═══ Data listing ═══
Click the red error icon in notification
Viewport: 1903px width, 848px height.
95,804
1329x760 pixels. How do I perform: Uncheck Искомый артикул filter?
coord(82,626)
═══
What is required. Write out all the rows again, requests included. Multiply every coordinate in the answers by 1.9 and round each result to a whole number, with halves rounded up.

Full output.
Click the red error icon in notification
Viewport: 1903px width, 848px height.
181,1528
1329x760 pixels. How do I perform: Uncheck Искомый артикул filter?
coord(156,1189)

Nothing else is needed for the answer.